DIRECTIONS FOR THIS TASK:
Carry over every entry exactly as it appears in the records.

DATASET RECORDS:

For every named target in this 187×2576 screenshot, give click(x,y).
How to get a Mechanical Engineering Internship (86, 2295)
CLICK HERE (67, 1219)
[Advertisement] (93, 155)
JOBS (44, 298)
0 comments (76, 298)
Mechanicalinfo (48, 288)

THE COMPLETED TASK:
For every named target in this 187×2576 screenshot, give click(x,y).
How to get a Mechanical Engineering Internship (86, 2295)
CLICK HERE (67, 1219)
[Advertisement] (93, 155)
JOBS (44, 298)
0 comments (76, 298)
Mechanicalinfo (48, 288)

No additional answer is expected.